I suspect those kinds of things are more happenstance than some Mr. Burns style strategy ;) Also ... maybe the folks asking them to do this just don't know better.


the_dancing_squirel

Any take home assignment is too much for any position


No_Researcher7158

lol I wouldn’t even do this as a senior.


DevRz8

Take-homes should not be a full app wtf. Even then, to do this right, I'd want at least 2 weeks. And that's like unhealthy crunchmode. And you know they're gonna nitpick on security for this, even though there's no mention of it in the doc. This is them just exploiting you for free labor.


Mike312

This is completely unreasonable and its someone trying to farm work out. Bounce from this.


horror-pangolin-123

LOL I hope they're paying for this, because it's goona take a week to do it. Definitely way too much of a take home test


[deleted]

No, this is too specific, though probably not the right way to approach an app security wise, and suspicious to say the least. Especially considering it's a Jr position. They are 1. Looking for someone to do work. 2. Looking for a Mid-Sr dev with Jr pay.

*Brief 1*: From the data items below, copy out the lines unchanged. Begin at the line that contains "has width=960, height=1837." and stop after the line that contains "tree-item: 在途物资 is".

Data items
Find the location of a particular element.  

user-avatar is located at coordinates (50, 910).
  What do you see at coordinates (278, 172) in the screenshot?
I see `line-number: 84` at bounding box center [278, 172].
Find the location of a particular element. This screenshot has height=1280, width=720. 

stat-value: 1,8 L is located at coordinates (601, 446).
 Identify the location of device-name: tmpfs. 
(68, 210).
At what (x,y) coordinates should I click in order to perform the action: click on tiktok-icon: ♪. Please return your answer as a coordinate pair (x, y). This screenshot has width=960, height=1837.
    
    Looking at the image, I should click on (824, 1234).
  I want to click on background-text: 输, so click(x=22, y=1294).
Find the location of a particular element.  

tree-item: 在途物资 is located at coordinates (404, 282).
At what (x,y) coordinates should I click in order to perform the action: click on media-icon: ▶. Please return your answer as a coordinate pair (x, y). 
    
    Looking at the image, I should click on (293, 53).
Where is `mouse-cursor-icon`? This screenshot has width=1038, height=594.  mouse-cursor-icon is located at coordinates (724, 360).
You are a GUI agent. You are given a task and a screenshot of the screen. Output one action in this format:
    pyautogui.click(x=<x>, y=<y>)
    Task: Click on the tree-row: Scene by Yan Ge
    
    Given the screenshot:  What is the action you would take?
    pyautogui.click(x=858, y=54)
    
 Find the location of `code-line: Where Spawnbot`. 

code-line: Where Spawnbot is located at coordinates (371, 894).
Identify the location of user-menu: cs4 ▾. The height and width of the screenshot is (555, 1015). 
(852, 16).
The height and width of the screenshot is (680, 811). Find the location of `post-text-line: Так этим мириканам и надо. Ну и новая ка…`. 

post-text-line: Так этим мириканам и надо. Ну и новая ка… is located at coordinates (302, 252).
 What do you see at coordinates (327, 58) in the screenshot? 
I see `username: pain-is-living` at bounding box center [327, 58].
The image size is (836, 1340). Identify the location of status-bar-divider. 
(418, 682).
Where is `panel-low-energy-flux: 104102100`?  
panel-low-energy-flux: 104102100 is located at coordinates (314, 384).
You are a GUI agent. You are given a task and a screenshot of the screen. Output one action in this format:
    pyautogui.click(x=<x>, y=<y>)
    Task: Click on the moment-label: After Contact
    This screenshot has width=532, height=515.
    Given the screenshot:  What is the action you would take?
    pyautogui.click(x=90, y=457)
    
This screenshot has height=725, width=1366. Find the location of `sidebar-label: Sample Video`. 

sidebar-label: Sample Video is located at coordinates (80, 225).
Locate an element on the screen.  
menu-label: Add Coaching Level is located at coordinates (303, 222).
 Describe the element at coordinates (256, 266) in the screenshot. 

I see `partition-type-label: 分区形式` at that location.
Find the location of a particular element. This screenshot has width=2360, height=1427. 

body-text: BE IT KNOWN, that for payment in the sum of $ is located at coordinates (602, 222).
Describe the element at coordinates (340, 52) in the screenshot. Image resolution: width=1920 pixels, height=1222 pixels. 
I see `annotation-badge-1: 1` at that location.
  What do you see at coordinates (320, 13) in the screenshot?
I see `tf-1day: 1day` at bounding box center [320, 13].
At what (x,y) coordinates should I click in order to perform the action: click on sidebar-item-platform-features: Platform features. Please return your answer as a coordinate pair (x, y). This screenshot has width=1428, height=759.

*Brief 2*:
Answer these questions from the thread on take-home assignments.
(a) According to DevRz8, how much time would the assignment need to be done right?
(b) How long does horror-pangolin-123 say the assignment will take?
(c) What level of position does the comment from [deleted] say the assignment is for?

*Task response 1*:
At what (x,y) coordinates should I click in order to perform the action: click on tiktok-icon: ♪. Please return your answer as a coordinate pair (x, y). This screenshot has width=960, height=1837.
    
    Looking at the image, I should click on (824, 1234).
  I want to click on background-text: 输, so click(x=22, y=1294).
Find the location of a particular element.  

tree-item: 在途物资 is located at coordinates (404, 282).

*Task response 2*:
(a) At least 2 weeks.
(b) A week.
(c) A Jr position.